# Experience with Protein drinks to enhance recovery and weight loss



## Spectre (Jan 23, 2004)

I've been experimenting with protein drinks of the type that muscle heads use to get more protein. It's difficult to get enough good quality food when I'm busy with work and I thought that this might be a good way to do so.

I used to think that getting protein in this way was a bit excessive as I was getting enough protein from my diet. But, I have to say that I'm a convert. Drinking a serving of the protein drink seems to help curb my appetite for junk calories and also seems to noticeably enhance my rate of recovery. Looks like my mom (who is a biochemist) was right when she told me I needed more protein 35 years ago. 

The whey protein based drinks seem better to me than other protein supplement foods as they have little fat and a high concentration of easily absorbed protein.

Using the information:
a) Answer these questions about the protein-drink post:
(i) What does the poster say makes it difficult to get enough good quality food?
(ii) What is the profession of the poster's mom?
(iii) Which kind of protein drink seems better to the poster?
b) Rewrite the protein-drink post starting with "## Spectre (Jan" and going on through "way to do so.", changing "muscle heads" to "bodybuilders".
c) In one to three sentences, explain why the poster of the protein-drink post prefers whey protein based drinks to other protein supplement foods.
The data that follow are not needed for this work.

Dataset content:

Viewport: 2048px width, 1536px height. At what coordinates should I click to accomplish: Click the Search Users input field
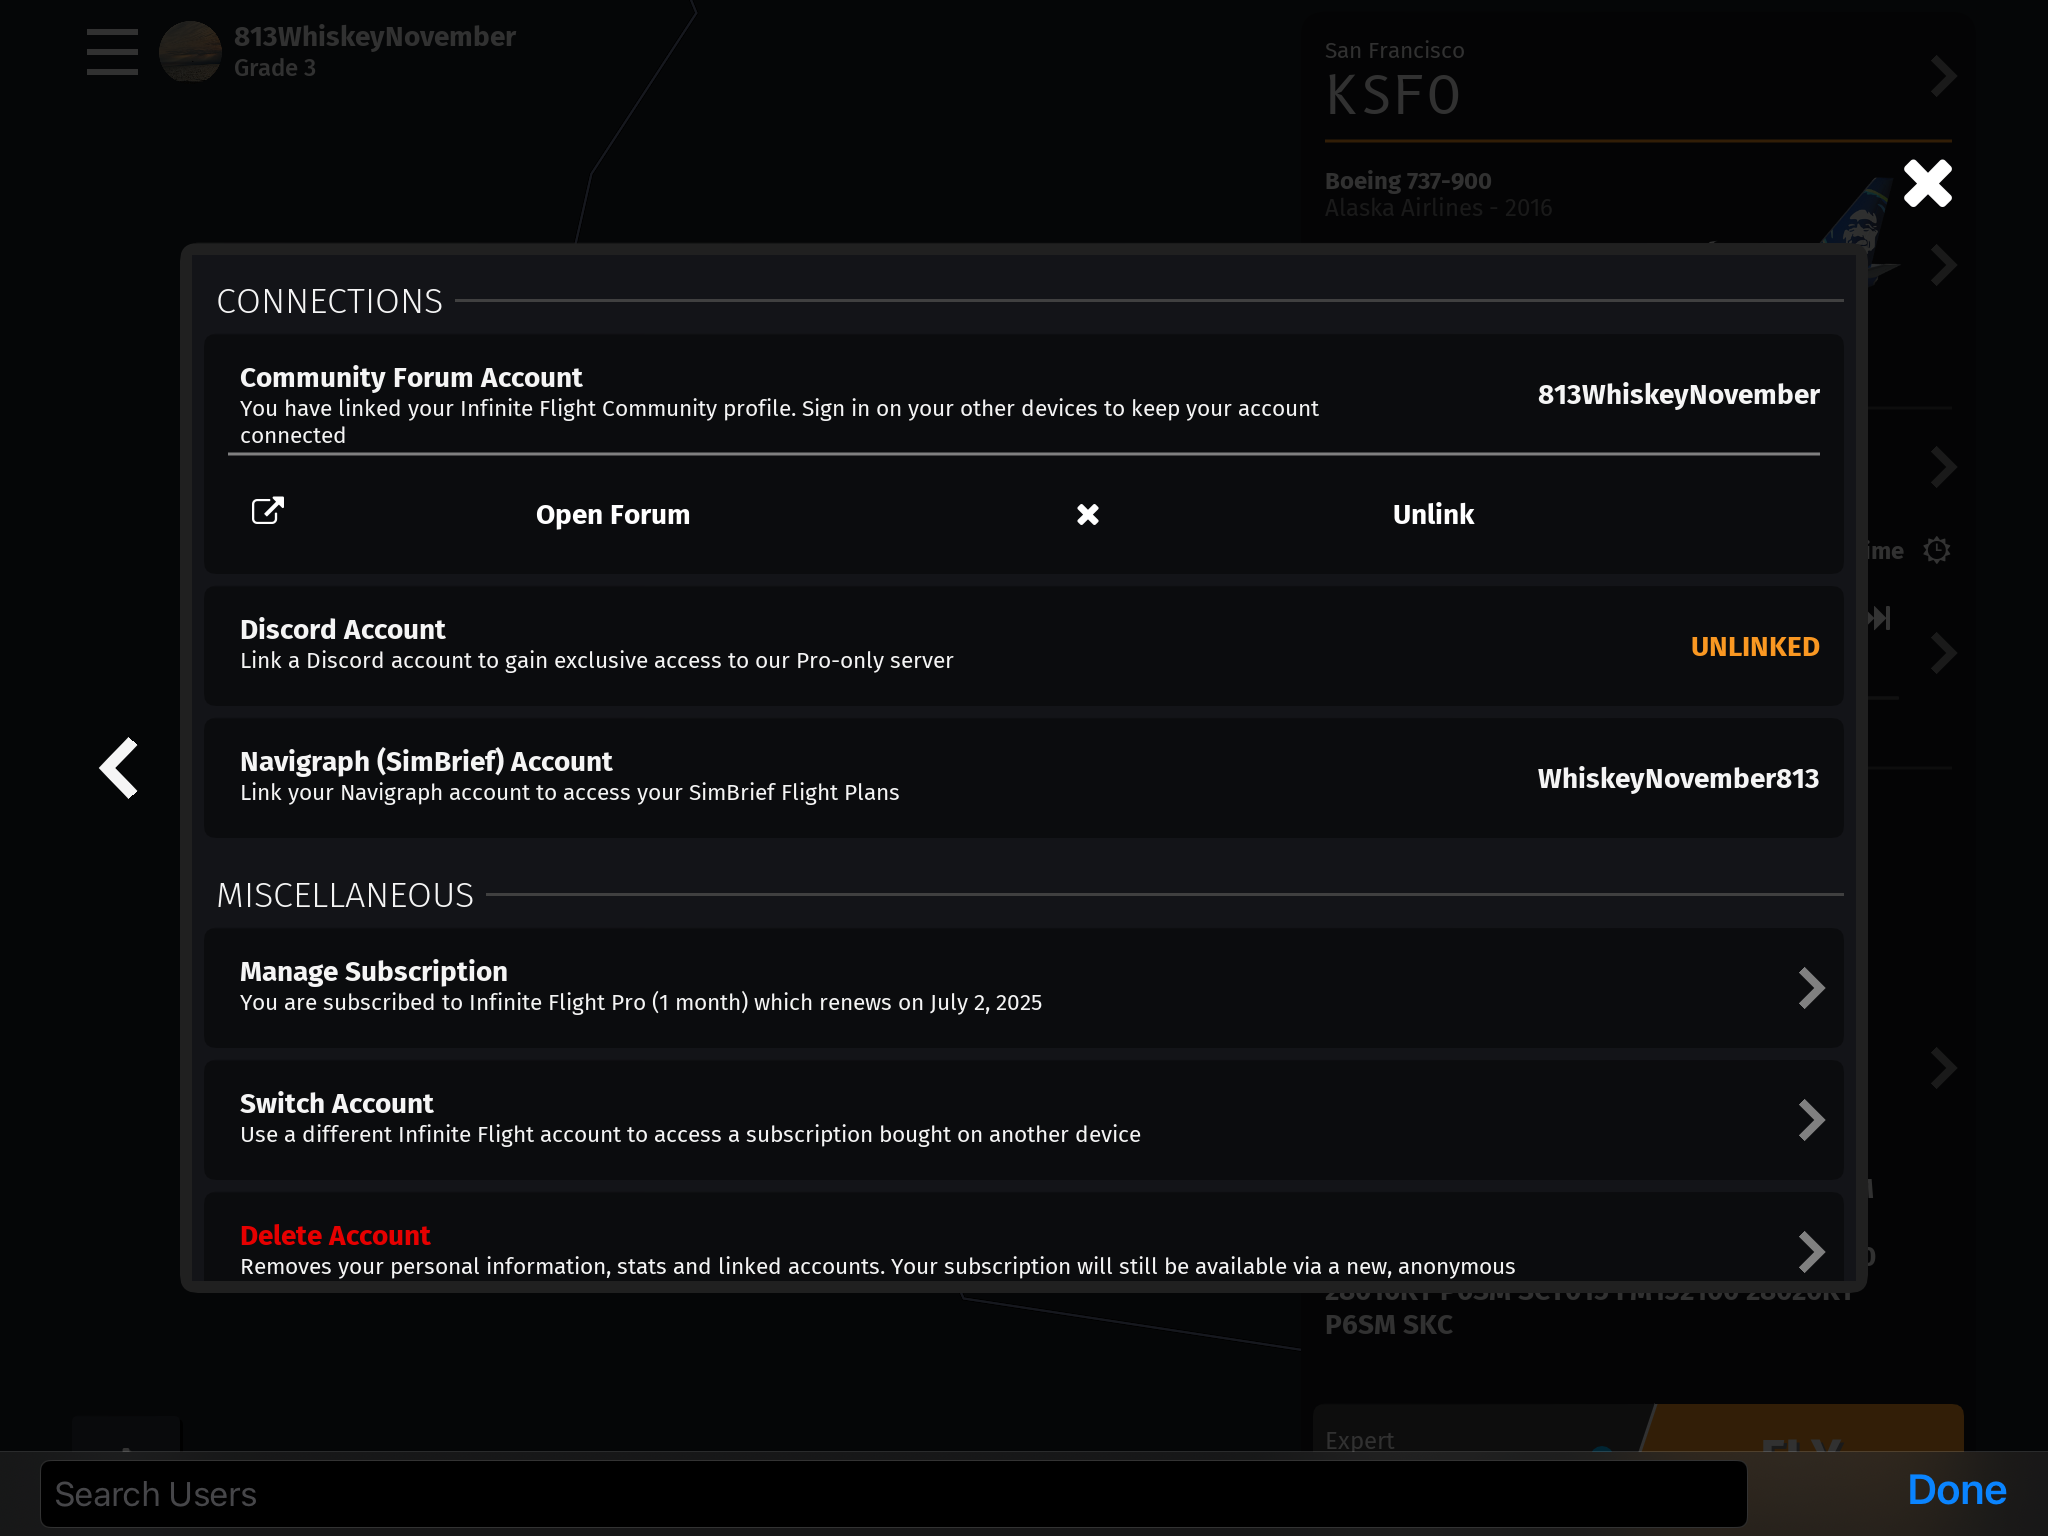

Answers to the problems:
a)
(i) Being busy with work.
(ii) She is a biochemist.
(iii) Whey protein based drinks.

b)
## Spectre (Jan 23, 2004)

I've been experimenting with protein drinks of the type that bodybuilders use to get more protein. It's difficult to get enough good quality food when I'm busy with work and I thought that this might be a good way to do so.

c) The poster finds whey protein based drinks better because they have little fat. They also have a high concentration of easily absorbed protein.